3rd Sunday of Advent, December 14 2014
Isaiah 61.1-4, 8-11, Psalm 126, 1 Thessalonians 5.16-24, John 1.6-8, 19-28
Rev Páraic Réamonn, Church of Scotland
You may not have noticed, but this is the year of Mark.
At the beginning of Advent we began to read the gospel of Mark, and we shall carry on reading Mark until Advent comes round again next year.
This is the way our lectionary works: we have a year of Matthew, a year of Mark, and a year of Luke, with bits of the fourth gospel for the great seasons of the Christian year. Of all four gospels, John is very suitable for the high holy days, because John has the highest theology of them all.
But in the year of Mark we get a bit more of John, because for those who compile lectionaries the problem with Mark is he didn’t write enough to keep us going.
So last Sunday we read about John the baptizer in Mark, and this Sunday we read about John in the fourth gospel. John was much less interested in drawing attention to himself than in pointing to the one greater than him who was coming. But this does encourage us to look at the different ways our gospels present him.
Mark tells us that John the baptizer appeared in the wilderness east of Jerusalem and north of the Dead Sea, proclaiming a baptism of repentance. And people from Jerusalem and the whole Judean countryside were going out to him and were baptized by him in the river Jordan. This was about the year 28.

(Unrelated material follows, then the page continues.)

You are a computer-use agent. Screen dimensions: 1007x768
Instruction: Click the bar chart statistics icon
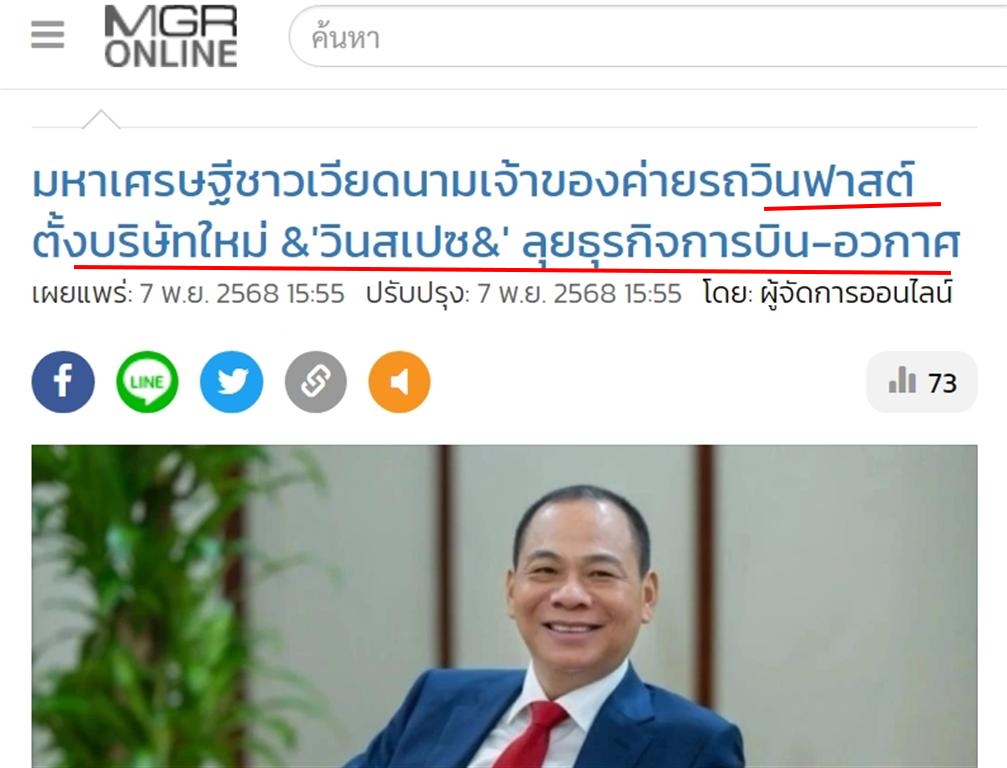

In the individualistic culture of the West, we have trouble understanding repentance. Or rather, we have trouble understanding it correctly. We think it means a confession of personal guilt and a willingness to do penance.
But this is to miss the context of John’s preaching and the point of his baptism and of the place of his preaching.
In the law and the prophets, the drama of history is a dialogue between God and God’s people.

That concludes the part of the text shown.